Sunday 20 September 2020

Broccoli, Tomato and Spinach Quiche (Vegan + Nut Free)

Broccoli, Tomato and Spinach Quiche (Vegan + Nut Free)

This 
Broccoli, Tomato and Spinach Quiche (Vegan + Nut Free) quiche certainly provides the flavour whilst also being a super easy dish to make. The ingredients are also easy to come by so there's no excuse to not try it!

Broccoli, Tomato and Spinach Quiche (Vegan + Nut Free)

Traditionally, making a quiche includes using milk and eggs, obviously not one for those of us with allergies to them or avoiding them in our diet. Thankfully, through the use of tofu and vegan cheese/nutritional yeast you can easily make an equally tasty version of this whilst avoiding those ingredients. 

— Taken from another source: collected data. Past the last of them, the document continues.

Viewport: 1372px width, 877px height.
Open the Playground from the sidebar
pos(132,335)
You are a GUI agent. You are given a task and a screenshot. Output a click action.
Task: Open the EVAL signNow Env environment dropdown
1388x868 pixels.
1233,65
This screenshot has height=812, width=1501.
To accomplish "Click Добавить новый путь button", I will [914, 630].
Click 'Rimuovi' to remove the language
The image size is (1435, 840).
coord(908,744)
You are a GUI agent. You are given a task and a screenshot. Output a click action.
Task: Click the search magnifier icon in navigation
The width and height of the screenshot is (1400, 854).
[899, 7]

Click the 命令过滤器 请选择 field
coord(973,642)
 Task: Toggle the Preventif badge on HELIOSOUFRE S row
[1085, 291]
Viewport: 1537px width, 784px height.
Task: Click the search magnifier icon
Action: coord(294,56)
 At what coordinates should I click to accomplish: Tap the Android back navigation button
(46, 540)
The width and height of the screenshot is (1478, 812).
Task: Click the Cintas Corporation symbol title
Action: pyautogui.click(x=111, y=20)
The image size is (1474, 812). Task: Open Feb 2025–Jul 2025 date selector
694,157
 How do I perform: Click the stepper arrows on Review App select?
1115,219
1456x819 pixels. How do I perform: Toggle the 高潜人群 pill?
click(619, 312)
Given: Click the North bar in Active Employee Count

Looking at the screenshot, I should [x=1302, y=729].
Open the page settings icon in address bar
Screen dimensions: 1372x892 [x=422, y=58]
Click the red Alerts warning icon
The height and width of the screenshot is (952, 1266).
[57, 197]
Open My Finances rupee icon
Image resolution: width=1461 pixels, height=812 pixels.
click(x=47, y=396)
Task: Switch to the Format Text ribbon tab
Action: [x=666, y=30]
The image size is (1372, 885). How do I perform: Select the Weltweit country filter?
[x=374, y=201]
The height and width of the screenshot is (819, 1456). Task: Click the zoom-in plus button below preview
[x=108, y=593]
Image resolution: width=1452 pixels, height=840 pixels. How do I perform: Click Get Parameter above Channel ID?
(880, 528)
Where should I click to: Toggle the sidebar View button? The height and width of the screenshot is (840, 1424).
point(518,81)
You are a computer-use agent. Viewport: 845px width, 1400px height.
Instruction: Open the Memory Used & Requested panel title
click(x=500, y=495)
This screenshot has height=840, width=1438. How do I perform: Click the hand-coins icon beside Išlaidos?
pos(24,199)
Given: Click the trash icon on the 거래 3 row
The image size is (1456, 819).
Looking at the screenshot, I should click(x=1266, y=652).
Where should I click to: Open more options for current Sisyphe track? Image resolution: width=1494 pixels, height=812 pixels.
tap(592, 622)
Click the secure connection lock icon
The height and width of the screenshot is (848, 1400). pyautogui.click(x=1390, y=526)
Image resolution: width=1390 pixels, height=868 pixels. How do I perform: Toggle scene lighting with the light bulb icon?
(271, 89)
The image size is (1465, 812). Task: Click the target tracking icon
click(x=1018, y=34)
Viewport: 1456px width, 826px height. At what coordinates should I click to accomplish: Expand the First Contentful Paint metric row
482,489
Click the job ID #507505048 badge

If you make this, be sure to tag me on Instagram using @susiechef or #susiechef so I can see!

Broccoli, Tomato and Spinach Quiche (Vegan + Nut Free)

Total time: 3 Hours (Including chill time)

Yield: One quiche, 6 portions

Ingredients

  • 150g Plain Flour
  • Pinch of Salt
  • 75g Dairy Free Butter (Straight from the fridge)
  • 4 Tsp Cold Water
  • 100g Broccoli, cut into small pieces
  • 100g Baby Spinach
  • 100g Baby Plum Tomatoes, cut in half
  • 349g Firm Silken Tofu, drained
  • 1/4 Tsp Ground Paprika
  • 1/2 Tsp Ground Turmeric
  • 1/2 Tsp Salt
  • 1/4 Tsp Ground Pepper
  • 1/2 Tsp Garlic Powder
  • 2 Tbsp Vegan Cheese (grated) OR Nutritional Yeast
  • Granulated Sugar (For blind baking)

Cooking Directions

  1. To make the pastry, mix the flour and salt in a bowl then cut the butter up into small chunks and rub this into the mixture with your fingers until a crumble is formed, then slowly bring the mixture together with your hands applying more pressure until a firm dough/ball is formed.
  2. Transfer the dough to a container and place in the fridge for 1 hour to chill.
  3. Preheat your oven to 170˚c.
  4. Roll the chilled dough out into a circle around 8 inches wide, then fold this over a 7-inch flan/quiche tin and press into place around the edges, trimming off any uneven areas.
  5. Crinkle up a piece of greaseproof paper large enough to cover the tin, then position this on top of the dough and pour in enough sugar (I used granulated) to cover the bottom of the greaseproof paper and spread it around to distribute the weight evenly.
  6. Bake in the oven for 45 minutes, then remove and leave with the greaseproof paper/sugar in place whilst you prepare the filling.
  7. Boil the broccoli and spinach together for around 8 minutes until softened, then drain thoroughly.
  8. Blend together the drained tofu, paprika, turmeric, salt, pepper, garlic powder and vegan cheese. I used my Nutribullet and this took about 10 seconds.
  9. Carefully remove the greaseproof paper filled with sugar from the quiche base (I just transferred it to a bowl to cool fully before storing the sugar away).
  10. Arrange 2/3 of your vegetables (broccoli, spinach and tomatoes) on the base on the quiche, then top with the tofu mixture and smooth it across until the whole base is covered, leaving no holes.
  11. Top with the remaining vegetables then bake for 40-45 minutes until the top is golden and the quiche is firm.
  12. Leave to cool for 10 minutes before serving.